Crítica: 4 bilhões de infinitos (2020, de Marco Antônio Pereira)


Cordisburgo é uma pequena cidade no interior de Minas Gerais. A cidade, talvez, passaria incólume na arte e narrativa brasileira se não fosse pelo seu habitante mais ilustre: João Guimarães Rosa.  

O autor de Grande Sertão Veredas e Sagarana nos apresentou um outro Brasil: um sertão mineiro, despido de estigmas, em que a beleza e encanto sugerem o olhar inocente, humilde e grandioso. Em uma outra obra, também célebre, o escritor conta a história de Miguilim, menino que recria o mundo com a magia da infância. 

 

Em 4 bilhões de infinitos, o diretor Marco Antônio Pereira capta a imagética roseana no Miguilim de nossos tempos. Adalberto vive com sua mãe e irmã em uma casa simples, sem energia elétrica, e lida com os sonhos com ilusão e vontade. O filme tem um lindo color grading, captando a melancolia dos personagens a partir dos tons de azul. 

 

A propósito, há tanta veracidade nos personagens que, por vezes, a própria fala de Adalberto se embola, como é comum nas crianças que se empolgam no universo que fantasiam. A obra é, certamente, um filme de afeto que retrata a humildade sem reduzi-la ou encaixa-la na mera estética da dor. 

 

Lirismo, metáfora e locação se aliam à autenticidade dos personagens que parecem definir com precisão onde começa a família e termina o roteiro. 4 bilhões de infinitos é o número dos sonhos dos irmãos do curta que integra a programação oficial do Festival de Cinema de Gramado 2020. 
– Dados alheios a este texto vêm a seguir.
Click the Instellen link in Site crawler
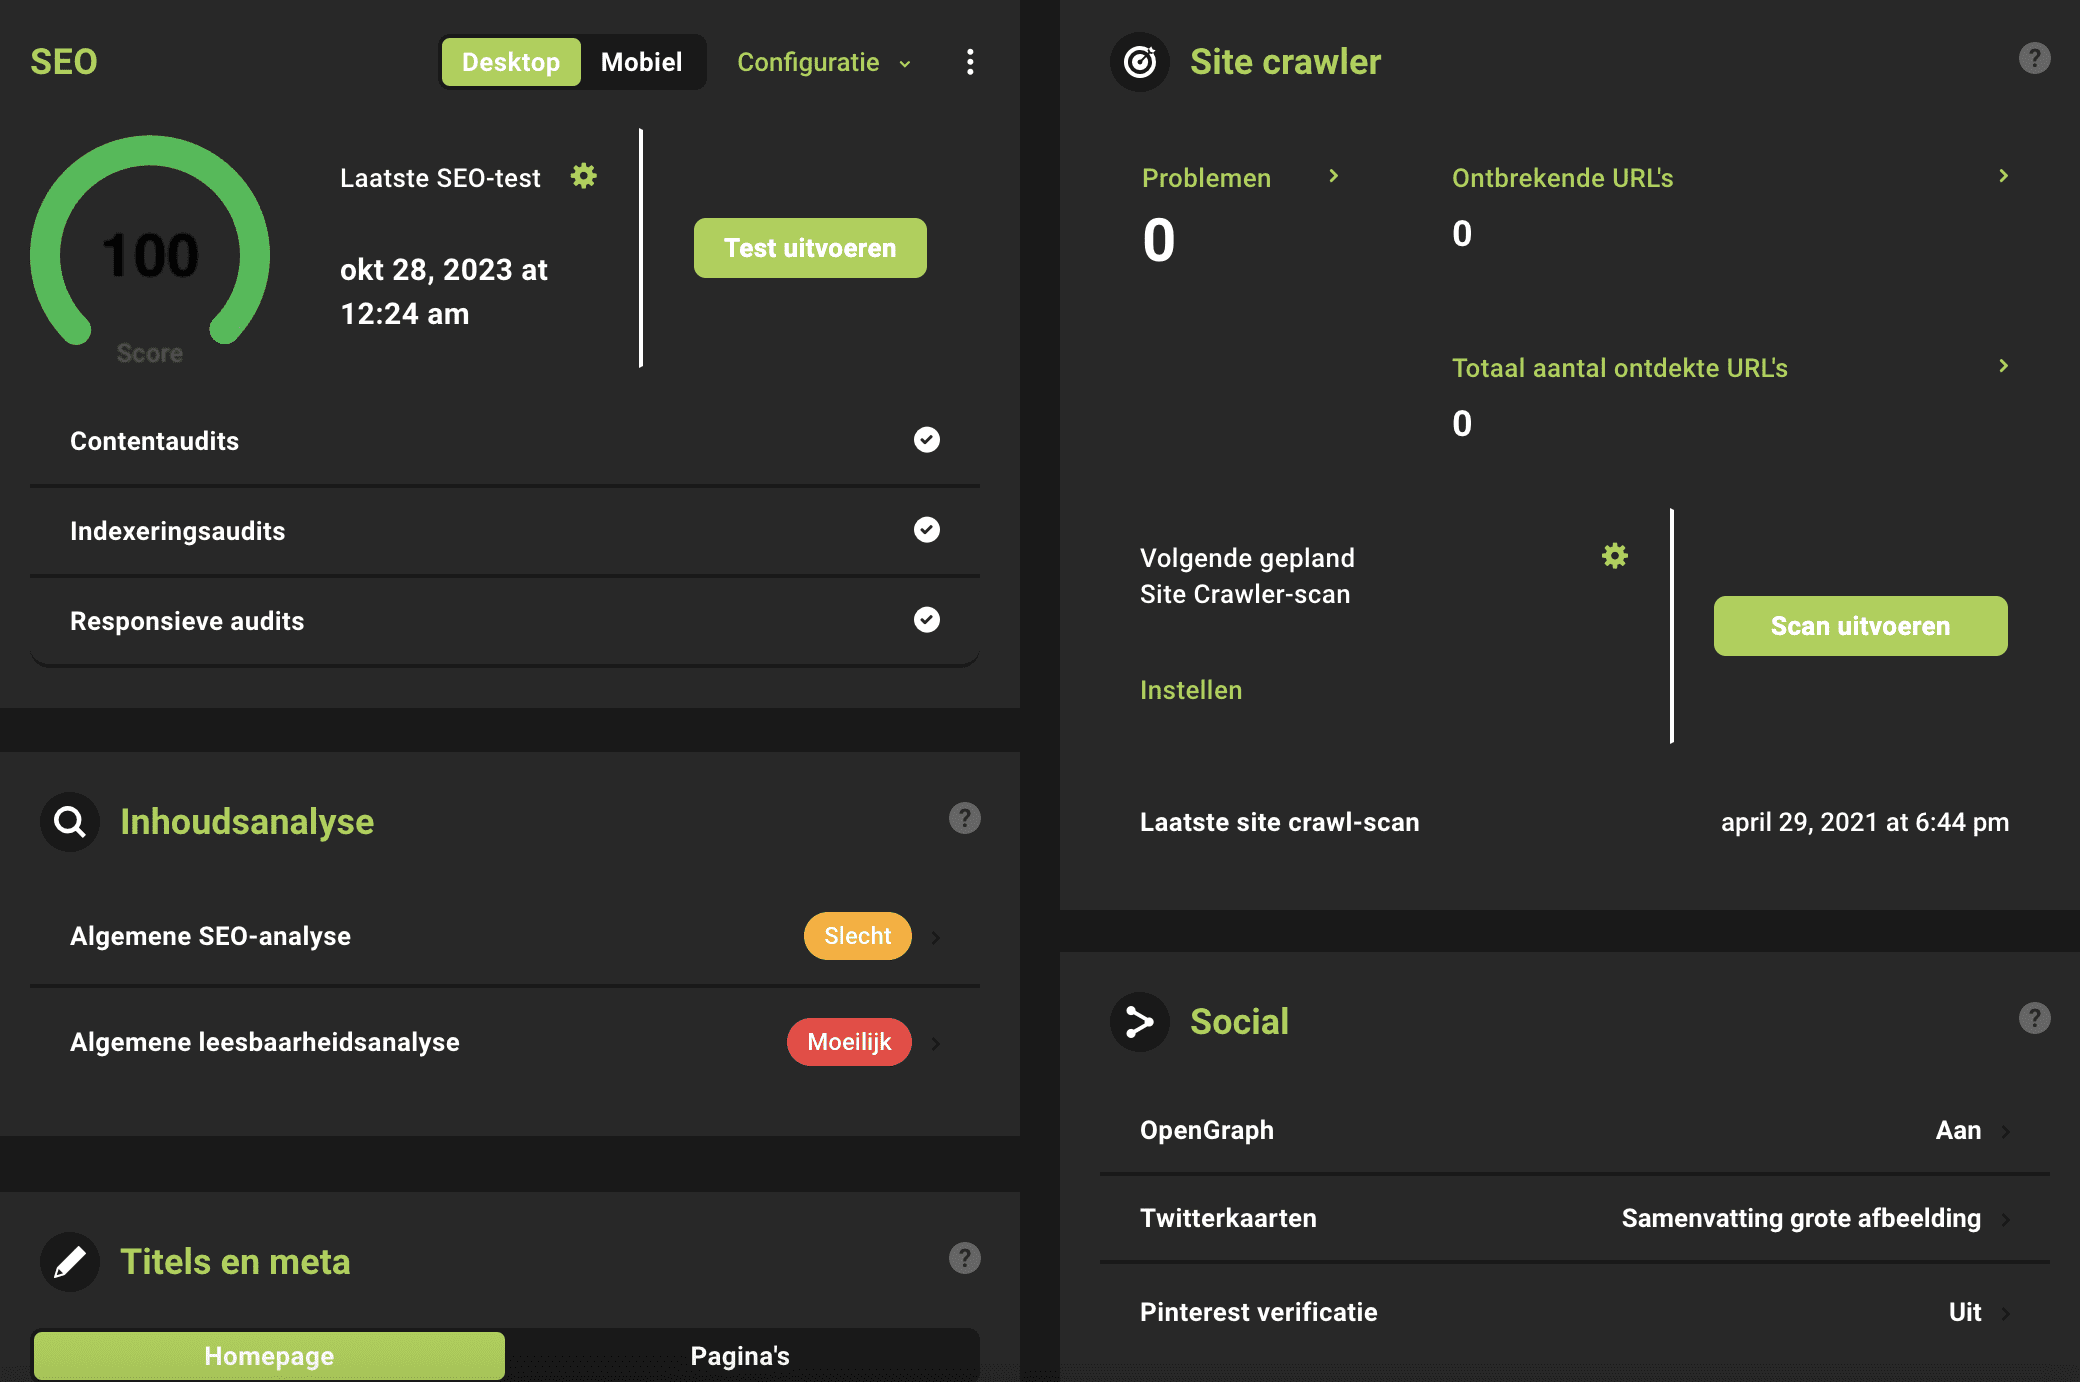The height and width of the screenshot is (1382, 2080). [x=1190, y=689]
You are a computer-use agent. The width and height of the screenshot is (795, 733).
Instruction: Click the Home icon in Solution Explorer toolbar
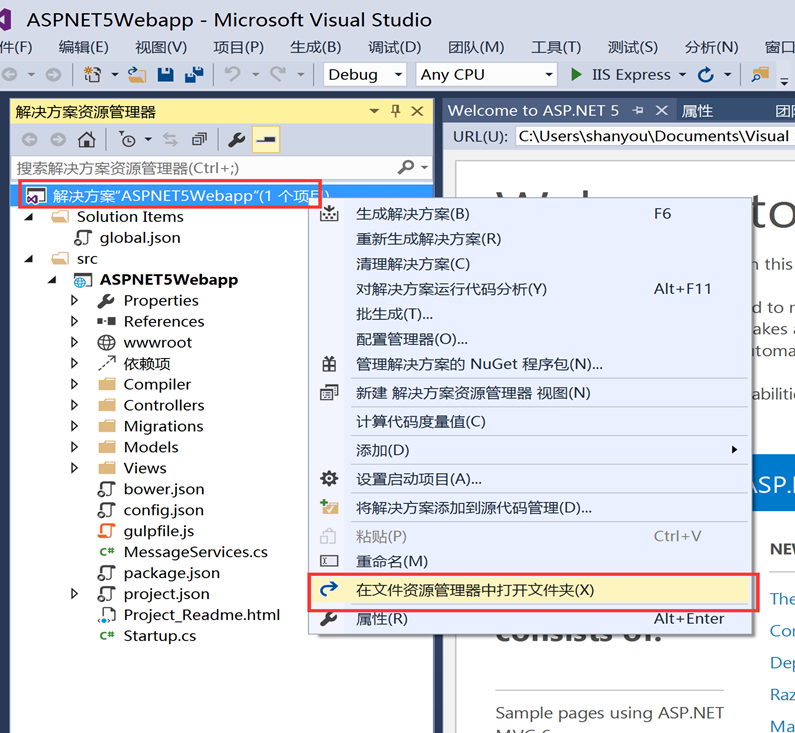(87, 139)
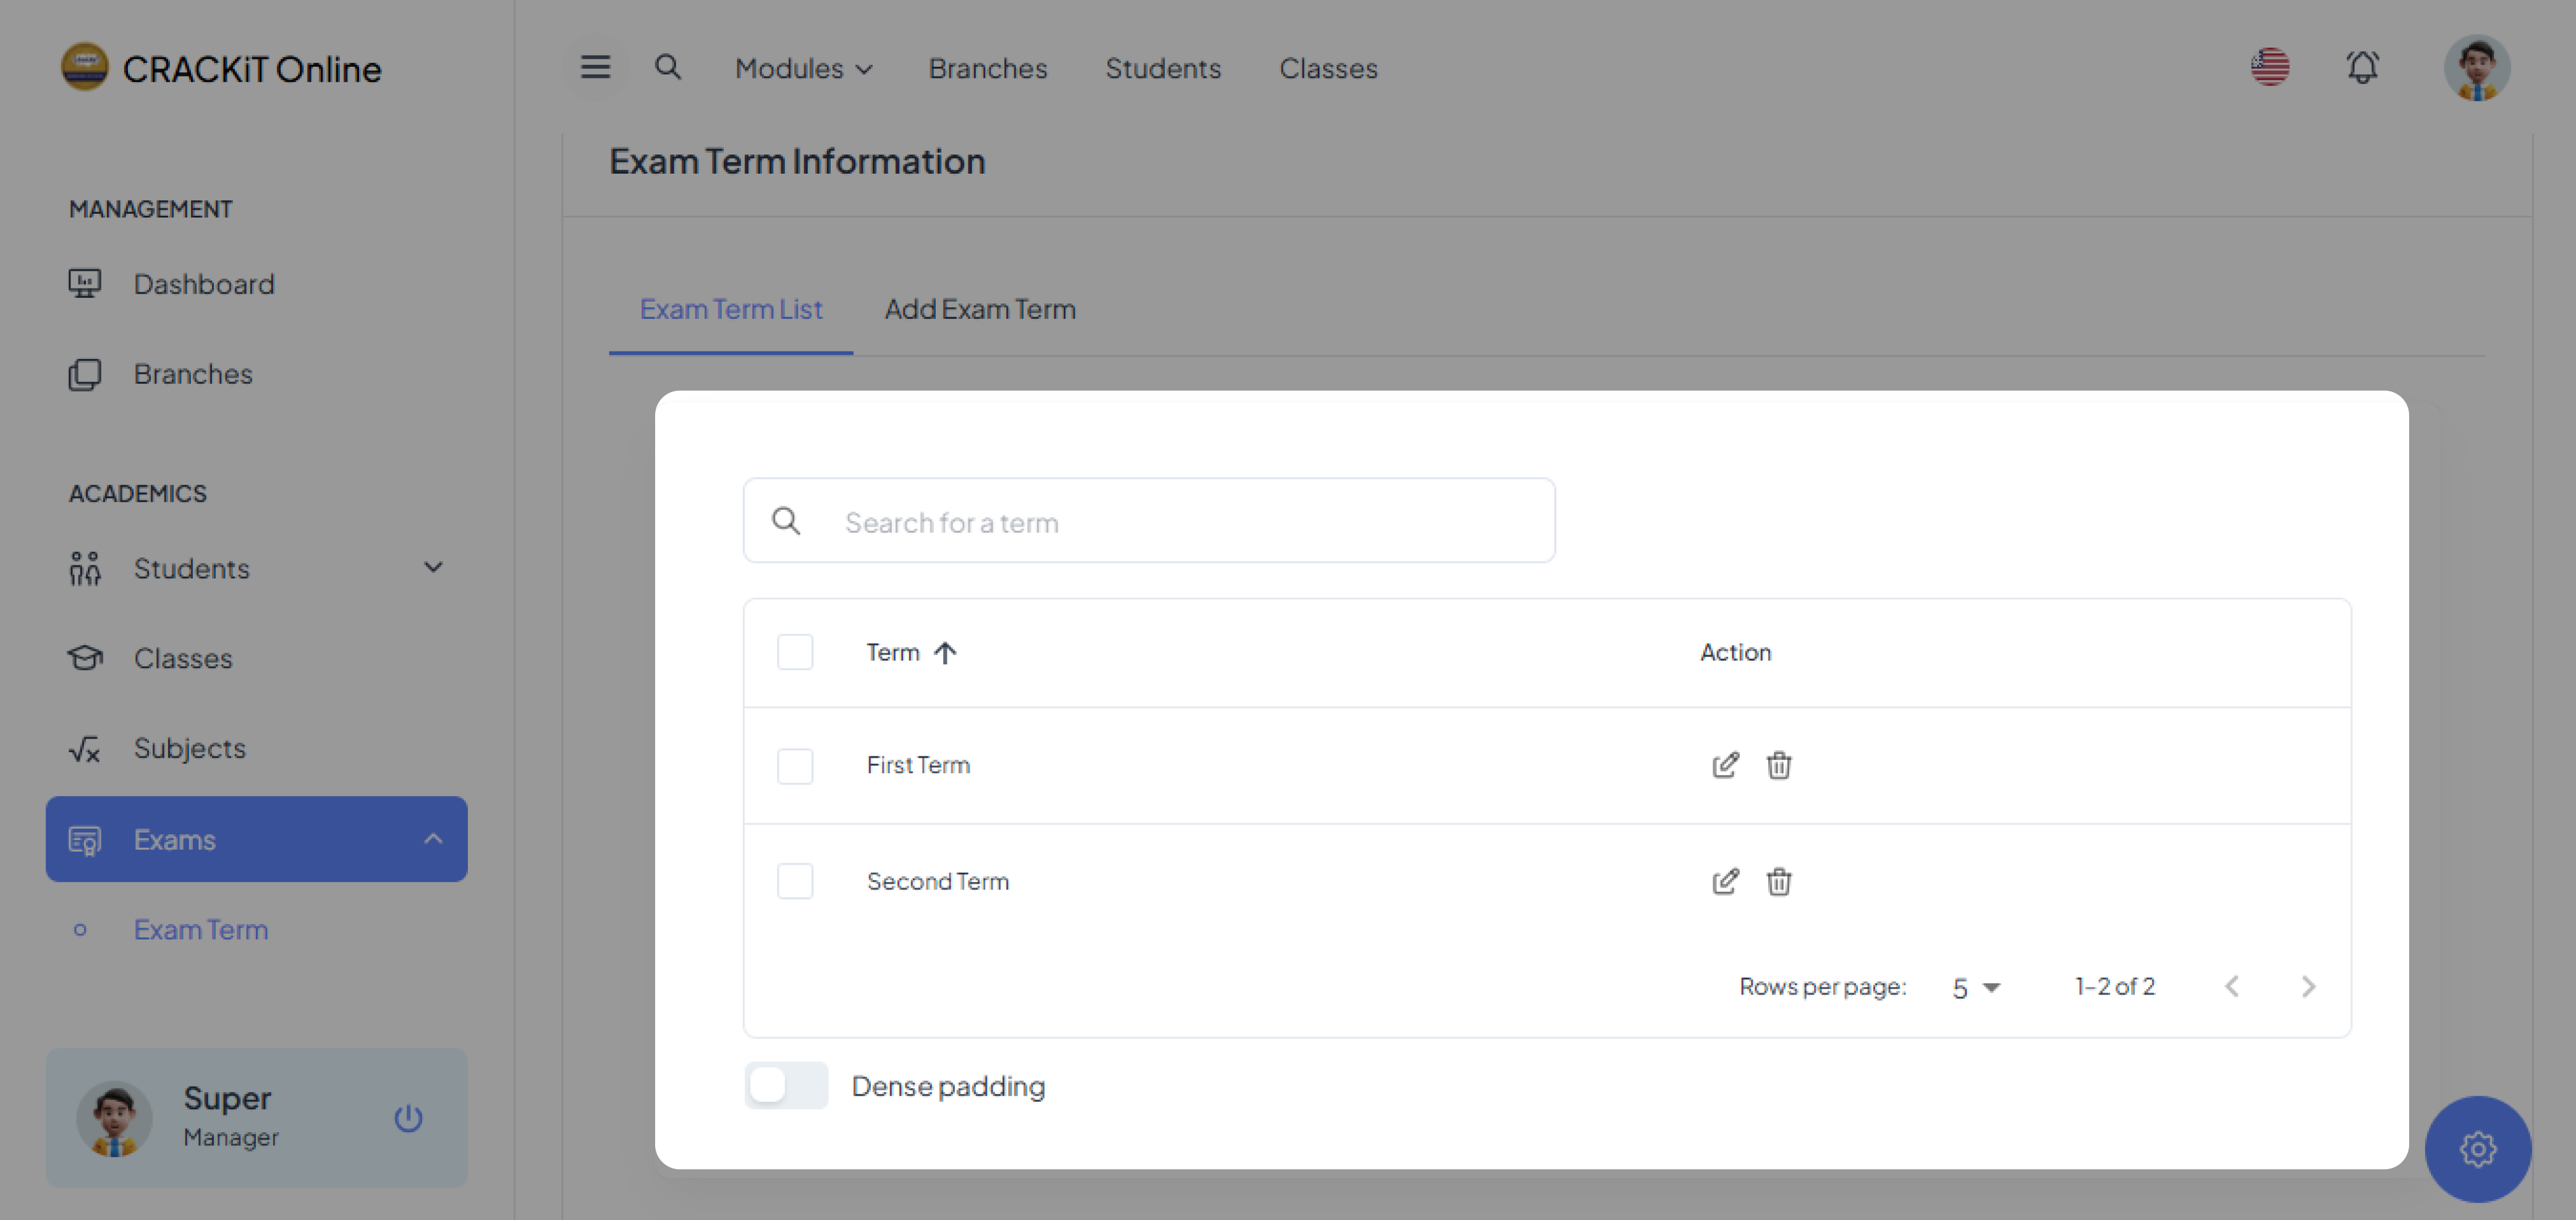
Task: Open the Rows per page dropdown
Action: coord(1975,987)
Título Original: 4 bilhões de infinitos

Direção: Marco Antônio Pereira

Duração: 15 min. 

Elenco: Aparecida Gomes, Ana Júlia Gomes, Adalberto Gomes

Sinopse: Brasil. 2020. Após a morte do pai, uma família vive com a energia de casa cortada. Enquanto a mãe trabalha, seus filhos ficam em casa conversando sobre ter esperança.